EXERCISE: Copy each line of the records below, from the first through the one that contains "You are a computer-use agent. Screen", exactly as written.

TASK DATA:

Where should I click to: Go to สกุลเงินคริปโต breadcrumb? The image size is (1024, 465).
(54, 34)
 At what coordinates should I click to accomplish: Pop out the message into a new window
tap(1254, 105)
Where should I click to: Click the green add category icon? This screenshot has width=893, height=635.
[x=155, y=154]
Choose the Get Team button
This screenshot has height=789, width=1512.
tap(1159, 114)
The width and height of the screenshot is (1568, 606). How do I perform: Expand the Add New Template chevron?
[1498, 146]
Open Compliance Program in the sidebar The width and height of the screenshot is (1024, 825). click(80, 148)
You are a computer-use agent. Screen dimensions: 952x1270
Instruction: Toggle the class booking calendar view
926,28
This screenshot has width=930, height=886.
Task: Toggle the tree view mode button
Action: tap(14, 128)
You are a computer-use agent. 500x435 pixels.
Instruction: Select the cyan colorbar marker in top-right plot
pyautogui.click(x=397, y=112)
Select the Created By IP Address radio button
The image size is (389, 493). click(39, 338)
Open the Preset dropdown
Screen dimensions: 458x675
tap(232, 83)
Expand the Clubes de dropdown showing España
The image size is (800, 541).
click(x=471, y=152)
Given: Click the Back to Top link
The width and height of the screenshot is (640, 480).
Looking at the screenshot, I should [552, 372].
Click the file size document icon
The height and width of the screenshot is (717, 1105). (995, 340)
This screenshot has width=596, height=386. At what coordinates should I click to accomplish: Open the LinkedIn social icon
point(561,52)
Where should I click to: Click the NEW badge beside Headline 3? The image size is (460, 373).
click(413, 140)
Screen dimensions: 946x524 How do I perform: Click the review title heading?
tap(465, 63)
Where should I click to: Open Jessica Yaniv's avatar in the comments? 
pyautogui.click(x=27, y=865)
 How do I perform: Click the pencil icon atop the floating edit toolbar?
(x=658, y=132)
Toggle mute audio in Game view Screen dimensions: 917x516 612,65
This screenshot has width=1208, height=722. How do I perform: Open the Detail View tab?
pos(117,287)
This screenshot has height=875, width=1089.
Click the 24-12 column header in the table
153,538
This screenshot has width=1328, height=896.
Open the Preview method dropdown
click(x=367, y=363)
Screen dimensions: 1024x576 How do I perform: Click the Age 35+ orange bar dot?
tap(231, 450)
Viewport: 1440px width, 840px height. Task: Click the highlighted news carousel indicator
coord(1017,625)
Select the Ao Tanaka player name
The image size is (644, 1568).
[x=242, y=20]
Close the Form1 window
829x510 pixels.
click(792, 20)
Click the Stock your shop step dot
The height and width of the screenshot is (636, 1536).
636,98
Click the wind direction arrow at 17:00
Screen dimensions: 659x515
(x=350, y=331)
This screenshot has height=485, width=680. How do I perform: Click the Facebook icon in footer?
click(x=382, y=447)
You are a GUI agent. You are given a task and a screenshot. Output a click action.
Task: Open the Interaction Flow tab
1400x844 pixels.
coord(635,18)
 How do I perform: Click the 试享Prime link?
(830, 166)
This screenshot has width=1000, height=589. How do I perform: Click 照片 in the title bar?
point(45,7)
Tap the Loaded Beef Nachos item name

SOLUTION TO THIS EXERCISE:
Where should I click to: Go to สกุลเงินคริปโต breadcrumb? The image size is (1024, 465).
(54, 34)
 At what coordinates should I click to accomplish: Pop out the message into a new window
tap(1254, 105)
Where should I click to: Click the green add category icon? This screenshot has width=893, height=635.
[x=155, y=154]
Choose the Get Team button
This screenshot has height=789, width=1512.
tap(1159, 114)
The width and height of the screenshot is (1568, 606). How do I perform: Expand the Add New Template chevron?
[1498, 146]
Open Compliance Program in the sidebar The width and height of the screenshot is (1024, 825). click(80, 148)
You are a computer-use agent. Screen dimensions: 952x1270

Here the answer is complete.